Door de werken van dit veel minder bekende viertal te bestuderen of alleen maar te beluisteren en tevens in de context van Beethovens creaties te plaatsen brengt ons dat dichter bij de 'lingua franca' van de muziek uit die tijd. En hoe meer we ons erin verdiepen, des te meer zien we ook de zich soms spontaan opdoemende verbanden tussen het een en het ander, zoals die paar maten in Hummels sonate die zo uit Beethovens op. 110 lijken te zijn weggelopen. Of het Adagio maestoso uit diezelfde Hummel-sonate dat vrijwel het complete hoofdthema omvat uit het Largo van Beethovens Eerste pianoconcert (feitelijk zijn Tweede).

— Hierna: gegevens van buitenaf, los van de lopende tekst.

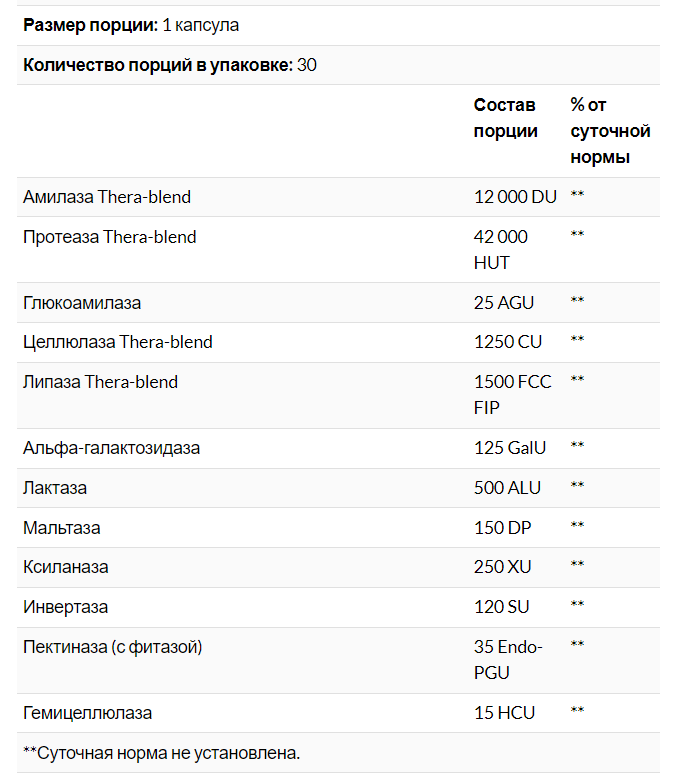Click the '250 XU' xylanase amount

tap(503, 567)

Het gaat er dus minder om dat Beethoven als componist hun meerdere was (en dan met name op het terrein van de inventie en vormstructuur) en meer om de intrigerende verwantschappen én contrasten. En mede dankzij de goed overwogen indeling van dit programma maken we de reis mee van de Klassiek tot de dan nog bescheiden maar toch onmiskenbare transitie naar de Romantiek. Al de eerste maten van de Wölfl-sonate met die zo typisch Weense afwisseling van lange en korte noten is een welsprekend voorbeeld van wat ons in het verdere discours te wachten staat. Wölfl die nog dicht tegen Mozart aanleunt en Dussek die al de stap naar de Romantiek maakt: hij zet de toegangspoort naar Schumann, Mendelssohn, Chopin en zelfs Wagner alvast op een kier.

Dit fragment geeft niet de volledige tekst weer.